I have at disposal a clean dataframe (1500r x 297c, named 'Data' - very inspiring) with both numeric/factor columns. However, as this is often the case, my factors were encoded as numbers (each number representing a level) hence a dataframe full a numeric vectors. To overcome this matter I also have a second dataframe (VarLabels), containing information about the columns of the 1st dataframe (which has... 297 rows as you would imagine). In there, one specific column helps me defining what should be the data class in the main dataframe (named VarLabels$TypeVar).

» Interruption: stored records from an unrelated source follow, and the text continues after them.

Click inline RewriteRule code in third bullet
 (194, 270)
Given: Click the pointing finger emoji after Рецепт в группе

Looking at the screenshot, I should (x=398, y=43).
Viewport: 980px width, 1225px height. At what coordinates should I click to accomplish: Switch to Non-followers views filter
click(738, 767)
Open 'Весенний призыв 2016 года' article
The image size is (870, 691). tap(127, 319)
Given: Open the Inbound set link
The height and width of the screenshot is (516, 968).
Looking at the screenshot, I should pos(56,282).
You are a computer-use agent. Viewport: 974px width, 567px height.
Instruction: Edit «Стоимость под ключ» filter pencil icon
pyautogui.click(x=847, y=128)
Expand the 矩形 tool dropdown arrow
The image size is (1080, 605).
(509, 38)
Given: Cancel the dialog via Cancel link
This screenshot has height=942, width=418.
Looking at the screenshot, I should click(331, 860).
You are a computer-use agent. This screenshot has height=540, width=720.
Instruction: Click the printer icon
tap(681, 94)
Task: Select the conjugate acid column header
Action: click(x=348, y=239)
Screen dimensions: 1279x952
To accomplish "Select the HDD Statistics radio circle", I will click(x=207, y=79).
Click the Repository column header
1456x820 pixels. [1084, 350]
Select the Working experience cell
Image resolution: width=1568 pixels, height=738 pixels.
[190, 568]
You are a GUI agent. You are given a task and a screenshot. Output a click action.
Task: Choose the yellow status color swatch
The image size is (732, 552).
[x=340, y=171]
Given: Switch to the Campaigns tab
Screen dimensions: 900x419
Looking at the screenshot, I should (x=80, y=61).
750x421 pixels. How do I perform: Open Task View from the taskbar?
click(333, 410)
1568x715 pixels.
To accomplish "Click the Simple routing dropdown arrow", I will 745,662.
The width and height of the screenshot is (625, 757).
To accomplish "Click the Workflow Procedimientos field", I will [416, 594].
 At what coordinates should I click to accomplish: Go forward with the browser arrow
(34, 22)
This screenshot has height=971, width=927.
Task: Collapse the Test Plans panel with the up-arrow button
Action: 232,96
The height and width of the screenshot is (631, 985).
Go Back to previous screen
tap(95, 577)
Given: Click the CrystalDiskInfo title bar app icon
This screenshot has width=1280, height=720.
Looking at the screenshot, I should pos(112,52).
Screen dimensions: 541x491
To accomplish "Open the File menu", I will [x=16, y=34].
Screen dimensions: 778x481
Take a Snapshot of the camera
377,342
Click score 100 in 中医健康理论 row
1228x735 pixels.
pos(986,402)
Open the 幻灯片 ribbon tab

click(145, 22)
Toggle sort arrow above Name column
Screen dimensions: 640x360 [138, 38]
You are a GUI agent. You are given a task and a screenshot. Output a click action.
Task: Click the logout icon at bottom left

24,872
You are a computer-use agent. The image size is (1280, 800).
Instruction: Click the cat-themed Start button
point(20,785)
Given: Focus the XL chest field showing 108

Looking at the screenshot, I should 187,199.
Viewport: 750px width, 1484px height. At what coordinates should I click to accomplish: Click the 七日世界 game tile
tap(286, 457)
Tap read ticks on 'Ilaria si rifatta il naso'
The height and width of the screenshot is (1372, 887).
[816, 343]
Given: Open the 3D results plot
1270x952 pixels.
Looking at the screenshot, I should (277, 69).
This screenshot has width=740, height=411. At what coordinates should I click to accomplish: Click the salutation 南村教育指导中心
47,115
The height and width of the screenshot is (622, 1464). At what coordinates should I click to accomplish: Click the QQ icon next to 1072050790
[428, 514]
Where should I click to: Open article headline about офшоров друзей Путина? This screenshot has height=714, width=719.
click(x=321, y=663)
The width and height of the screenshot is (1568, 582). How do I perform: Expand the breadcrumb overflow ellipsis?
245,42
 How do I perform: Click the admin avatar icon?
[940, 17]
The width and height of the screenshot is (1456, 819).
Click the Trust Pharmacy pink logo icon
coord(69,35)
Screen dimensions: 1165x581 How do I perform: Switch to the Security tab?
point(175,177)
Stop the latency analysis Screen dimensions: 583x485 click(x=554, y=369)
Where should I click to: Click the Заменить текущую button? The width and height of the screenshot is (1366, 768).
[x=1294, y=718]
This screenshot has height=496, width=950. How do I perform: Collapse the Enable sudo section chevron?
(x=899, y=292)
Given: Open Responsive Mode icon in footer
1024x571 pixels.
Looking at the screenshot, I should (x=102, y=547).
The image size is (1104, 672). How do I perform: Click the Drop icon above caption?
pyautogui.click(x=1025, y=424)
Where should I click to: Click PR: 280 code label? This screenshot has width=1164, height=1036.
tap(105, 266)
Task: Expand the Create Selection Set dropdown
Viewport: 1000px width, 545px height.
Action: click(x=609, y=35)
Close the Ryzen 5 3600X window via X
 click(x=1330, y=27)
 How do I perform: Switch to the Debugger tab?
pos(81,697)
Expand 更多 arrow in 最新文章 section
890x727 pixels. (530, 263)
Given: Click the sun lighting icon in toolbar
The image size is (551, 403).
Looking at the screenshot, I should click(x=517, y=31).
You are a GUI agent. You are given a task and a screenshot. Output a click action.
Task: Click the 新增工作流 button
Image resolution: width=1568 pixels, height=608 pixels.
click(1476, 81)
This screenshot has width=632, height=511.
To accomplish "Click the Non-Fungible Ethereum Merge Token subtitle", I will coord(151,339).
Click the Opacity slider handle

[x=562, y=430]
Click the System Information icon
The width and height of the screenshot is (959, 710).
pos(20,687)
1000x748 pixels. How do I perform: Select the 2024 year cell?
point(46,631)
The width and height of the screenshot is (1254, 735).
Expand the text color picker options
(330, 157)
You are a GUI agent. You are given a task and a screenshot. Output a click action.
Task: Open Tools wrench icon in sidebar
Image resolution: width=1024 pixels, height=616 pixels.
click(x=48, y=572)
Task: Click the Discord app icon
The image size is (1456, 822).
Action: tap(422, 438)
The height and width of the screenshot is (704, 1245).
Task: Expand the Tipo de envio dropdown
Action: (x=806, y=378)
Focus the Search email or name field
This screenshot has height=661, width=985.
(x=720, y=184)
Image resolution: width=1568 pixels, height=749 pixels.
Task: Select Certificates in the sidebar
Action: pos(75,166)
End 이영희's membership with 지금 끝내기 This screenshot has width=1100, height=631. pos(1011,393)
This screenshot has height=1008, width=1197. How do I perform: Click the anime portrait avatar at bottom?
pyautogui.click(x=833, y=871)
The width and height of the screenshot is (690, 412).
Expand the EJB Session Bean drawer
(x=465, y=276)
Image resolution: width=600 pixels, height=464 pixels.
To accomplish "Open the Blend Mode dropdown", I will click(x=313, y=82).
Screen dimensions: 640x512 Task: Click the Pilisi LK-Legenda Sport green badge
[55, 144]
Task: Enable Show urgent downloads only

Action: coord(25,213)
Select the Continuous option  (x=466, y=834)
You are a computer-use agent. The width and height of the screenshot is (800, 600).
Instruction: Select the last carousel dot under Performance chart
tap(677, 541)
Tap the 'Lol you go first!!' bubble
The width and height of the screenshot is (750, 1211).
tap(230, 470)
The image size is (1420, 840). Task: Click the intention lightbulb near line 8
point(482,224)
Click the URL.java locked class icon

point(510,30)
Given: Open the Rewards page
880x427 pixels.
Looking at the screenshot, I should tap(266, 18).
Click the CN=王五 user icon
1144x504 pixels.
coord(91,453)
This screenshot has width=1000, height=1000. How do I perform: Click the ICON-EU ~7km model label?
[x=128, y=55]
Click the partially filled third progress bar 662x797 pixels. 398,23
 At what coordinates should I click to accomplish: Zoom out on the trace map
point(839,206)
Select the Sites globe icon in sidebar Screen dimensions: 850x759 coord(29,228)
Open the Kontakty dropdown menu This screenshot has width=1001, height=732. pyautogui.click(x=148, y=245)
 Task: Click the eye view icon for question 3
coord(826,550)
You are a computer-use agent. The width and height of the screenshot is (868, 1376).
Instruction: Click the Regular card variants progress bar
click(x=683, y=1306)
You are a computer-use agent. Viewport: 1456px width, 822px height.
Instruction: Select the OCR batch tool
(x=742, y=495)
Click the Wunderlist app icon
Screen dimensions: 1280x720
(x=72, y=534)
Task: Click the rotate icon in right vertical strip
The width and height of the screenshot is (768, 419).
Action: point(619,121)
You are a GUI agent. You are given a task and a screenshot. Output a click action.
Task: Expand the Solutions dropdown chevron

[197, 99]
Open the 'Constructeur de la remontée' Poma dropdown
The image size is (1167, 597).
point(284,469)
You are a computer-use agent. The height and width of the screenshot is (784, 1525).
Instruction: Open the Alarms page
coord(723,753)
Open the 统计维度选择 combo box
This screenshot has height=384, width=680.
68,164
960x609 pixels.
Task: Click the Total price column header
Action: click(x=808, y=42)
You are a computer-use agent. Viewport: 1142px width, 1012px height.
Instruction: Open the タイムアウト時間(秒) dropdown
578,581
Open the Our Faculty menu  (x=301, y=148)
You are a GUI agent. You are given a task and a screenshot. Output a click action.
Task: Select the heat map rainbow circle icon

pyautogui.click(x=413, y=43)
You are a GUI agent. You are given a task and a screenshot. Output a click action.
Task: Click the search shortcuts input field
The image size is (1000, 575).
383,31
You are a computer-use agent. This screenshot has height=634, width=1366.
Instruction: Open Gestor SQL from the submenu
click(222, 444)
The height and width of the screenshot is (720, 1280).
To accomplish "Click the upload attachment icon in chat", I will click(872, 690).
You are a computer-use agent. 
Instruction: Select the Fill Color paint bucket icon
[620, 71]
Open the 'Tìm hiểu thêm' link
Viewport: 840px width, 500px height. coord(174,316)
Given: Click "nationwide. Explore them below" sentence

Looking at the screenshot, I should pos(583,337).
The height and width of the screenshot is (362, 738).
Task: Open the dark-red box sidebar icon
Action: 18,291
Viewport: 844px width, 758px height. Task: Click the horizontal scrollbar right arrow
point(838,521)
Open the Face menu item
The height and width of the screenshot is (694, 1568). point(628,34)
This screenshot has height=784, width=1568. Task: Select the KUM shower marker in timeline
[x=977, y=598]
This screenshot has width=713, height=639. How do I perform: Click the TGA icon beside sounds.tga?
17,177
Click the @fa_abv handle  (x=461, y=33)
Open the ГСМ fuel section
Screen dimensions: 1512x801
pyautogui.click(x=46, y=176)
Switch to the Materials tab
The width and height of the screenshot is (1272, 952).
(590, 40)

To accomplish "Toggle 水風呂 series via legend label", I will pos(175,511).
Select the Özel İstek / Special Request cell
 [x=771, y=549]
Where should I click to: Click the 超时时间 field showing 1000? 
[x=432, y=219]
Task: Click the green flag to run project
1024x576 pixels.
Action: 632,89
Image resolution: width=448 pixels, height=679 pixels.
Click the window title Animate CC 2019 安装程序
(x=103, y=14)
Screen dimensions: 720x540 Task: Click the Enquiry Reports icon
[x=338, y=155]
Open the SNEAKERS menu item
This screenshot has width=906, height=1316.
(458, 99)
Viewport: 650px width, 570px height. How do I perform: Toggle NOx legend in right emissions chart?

I wrote the following piece of code, which might not be optimal but proved to work so far:
(NB: as you can see, for data labelled 'MIX' I wish to create a copy to have one numeric and one factor)
nbcol <- ncol(Data)
indexcol <- which(colnames(VarLabels) == "TypeVar")
for(i in 1:nbcol){
if (colnames(Data)[[i]] %in% VarLabels$VarName){
if (VarLabels[i,indexcol] == "Quant"){
Data[[i]] <- as.numeric(Data[[i]])
} else if (VarLabels[i,indexcol] == "Qual") {
Data[[i]] <- as.character(Data[[i]])
Data[[i]] <- as.factor(Data[[i]])
} else if (VarLabels[i,indexcol] == "Mix") {
Data <- cbind(Data, Data[[i]])
Data[[i]] <- as.character(Data[[i]])
Data[[i]] <- as.factor(Data[[i]])
Data[[ncol(Data)]] <- as.numeric(Data[[ncol(Data)]])
colnames(Data)[[ncol(Data)]] <- paste(colnames(Data)[[i]], "Num", sep = "_")
} else {
Data[[i]] <- as.numeric(Data[[i]])
}
} else {
}
}
Do you have a neater solution, possibly using a function to reduce the number of code lines / using names instead of column index? (which may be risky if order changes in one of the two dataframes) I recently got into R and am still struggling with user-defined functions.
I read other related topics like:
Change all columns from factor to numeric in R
Function to change class of columns in R to match the class of an other dataset
Convert type of multiple columns of a dataframe at once
How do I get the classes of all columns in a data frame?
but could not apply the answers to my own problem. Any idea how to make things simple? (if possible!)